▶ _WRITTEN PROBLEM A_: How would you render this sentence from the passage on securities registration in Spanish: "The Company shall not submit a request for acceleration of the effectiveness of a Registration Statement(s) or any amendment or supplement thereto without the prior approval of such counsel, which consent shall not be unreasonably withheld."

▶ _QUOTED PASSAGE_:
- - -
The Company shall not submit a request for acceleration of the effectiveness of
a Registration Statement(s) or any amendment or supplement thereto without the
prior approval of such counsel, which consent shall not be unreasonably
withheld.

                 i.       At the request of the Investors who hold a majority
of the Registrable Securities being sold, the Company shall furnish, on the
date that Registrable Securities are delivered to an underwriter, if any, for
sale in connection with the Registration Statement (i) if required by an
underwriter, a letter, dated such date, from the Company's independent
certified public accountants in form and substance as is customarily given by
independent certified public accountants to underwriters in an underwritten
public offering, addressed to the underwriters, and (ii) an opinion, dated as
of such date, of counsel representing the Company for purposes of such
Registration Statement, in form, scope and substance as is customarily given in
an underwritten public offering, addressed to the underwriters and the
Investors.

                 j.       The Company shall make available for inspection by
(i) any Investor, (ii) any underwriter participating in any disposition
pursuant to a Registration Statement, (iii) one firm of attorneys and one firm
of accountants or other agents retained by the Investors, and (iv) one firm of
attorneys retained by all such underwriters (collectively, the "INSPECTORS")
- - -
▶ _ENTRIES SHOWN_:
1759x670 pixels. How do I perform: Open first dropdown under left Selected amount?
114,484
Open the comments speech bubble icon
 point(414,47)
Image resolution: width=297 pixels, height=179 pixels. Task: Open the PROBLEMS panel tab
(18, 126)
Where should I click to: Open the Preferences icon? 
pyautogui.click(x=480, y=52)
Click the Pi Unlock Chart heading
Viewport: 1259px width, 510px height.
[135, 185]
- - -
▶ _WRITTEN PROBLEM B_: Can you pull out the rows verbatim, starting at the one that contains "Open the comments speech bubble icon" and ending at the last of the rows?

▶ _RESULT A_: La Compañía no presentará una solicitud de aceleración de la entrada en vigor de una o varias Declaraciones de Registro, ni de ninguna enmienda o suplemento de las mismas, sin la aprobación previa de dicho abogado, consentimiento que no se denegará de manera injustificada.

▶ _RESULT B_:
Open the comments speech bubble icon
 point(414,47)
Image resolution: width=297 pixels, height=179 pixels. Task: Open the PROBLEMS panel tab
(18, 126)
Where should I click to: Open the Preferences icon? 
pyautogui.click(x=480, y=52)
Click the Pi Unlock Chart heading
Viewport: 1259px width, 510px height.
[135, 185]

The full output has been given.